Will Antibodies Stop Alzheimer's Disease?

Dr. Chain's antibodies were developed in animal models and then humanized to be compatible with the human immune system. The most current version of this line of antibodies is a drug called bapineuzumab. There are three major pharmaceutical companies testing this Alzheimer's treatment in humans and the results have been encouraging. The drug has made it through the first two phases of testing required by the FDA and is about to enter the final stage of testing known as phase III trials. Hundreds of millions of dollars have been invested and hopes are very high.

"By 2012, I expect we will have an antibody-based treatment for Alzheimer's disease that will not just treat the symptoms, but will actually be able to control or prevent the disease itself."- Dr. Daniel G. Chain

For Seniors And Caregivers: What You Can Do Today

No matter what treatment you take for Alzheimer's disease, early diagnosis is important. The first area of the brain that becomes affected by Alzheimer's is the part that controls memory. "In some rare types of genetic Alzheimer's, disease symptoms can start as early as age 40, but for most people Alzheimer's is a disease of aging. The chances of developing Alzheimer's doubles every five years after age 65," notes Chain.

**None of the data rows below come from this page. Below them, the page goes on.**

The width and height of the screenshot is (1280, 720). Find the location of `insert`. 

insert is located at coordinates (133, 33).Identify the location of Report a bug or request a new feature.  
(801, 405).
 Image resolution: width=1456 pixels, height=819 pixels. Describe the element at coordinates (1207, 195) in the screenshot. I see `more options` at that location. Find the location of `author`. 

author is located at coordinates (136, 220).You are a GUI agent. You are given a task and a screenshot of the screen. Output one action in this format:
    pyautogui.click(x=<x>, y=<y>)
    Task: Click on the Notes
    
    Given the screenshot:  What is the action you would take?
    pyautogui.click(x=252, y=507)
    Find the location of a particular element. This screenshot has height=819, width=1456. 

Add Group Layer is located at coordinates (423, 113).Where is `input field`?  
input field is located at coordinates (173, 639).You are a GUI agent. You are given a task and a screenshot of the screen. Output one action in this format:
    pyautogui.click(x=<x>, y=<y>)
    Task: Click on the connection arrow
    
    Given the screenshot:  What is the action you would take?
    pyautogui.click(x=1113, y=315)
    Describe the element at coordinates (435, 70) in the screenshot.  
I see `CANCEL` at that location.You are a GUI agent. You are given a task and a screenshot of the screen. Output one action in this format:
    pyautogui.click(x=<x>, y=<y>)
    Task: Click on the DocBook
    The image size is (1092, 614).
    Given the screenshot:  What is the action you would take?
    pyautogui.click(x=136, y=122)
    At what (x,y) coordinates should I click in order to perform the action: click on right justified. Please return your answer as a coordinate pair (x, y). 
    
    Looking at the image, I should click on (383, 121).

"The most important symptom is a persistent problem with short-term memory and the processing of new information," says Dr. Martin R. Farlow, vice-chairman of research in the neurology department at Indiana University School of Medicine. Here are some of the symptoms that might be early warnings for Alzheimer's disease:

  • Forgetting recently learned information
  • Having trouble completing familiar tasks
  • Becoming confused about dates and places
  • Being unable to concentrate enough to read or work with numbers
  • Struggling to participate in a conversation
  • Losing things
  • Making poor decisions
  • Withdrawing from social activities
  • Personality changes such as becoming anxious, confused, suspicious, easily upset or fearful

If you or a loved one struggles with any of these symptoms, talk to your doctor. It can be difficult at first to tell the difference between Alzheimer's and normal aging. There is no laboratory test for diagnosing Alzheimer's disease, but doctors can accurately diagnose Alzheimer's 90 percent of the time by evaluating thinking and memory skills.

Currently there is no cure for Alzheimer's disease, but there are drugs that can slow down the symptoms and buy time. That's important because new treatments that may control or even prevent the disease may be just around the corner. Don't let Alzheimer's disease get ahead of you. If you are worried about Alzheimer's the time to talk to your doctor is now.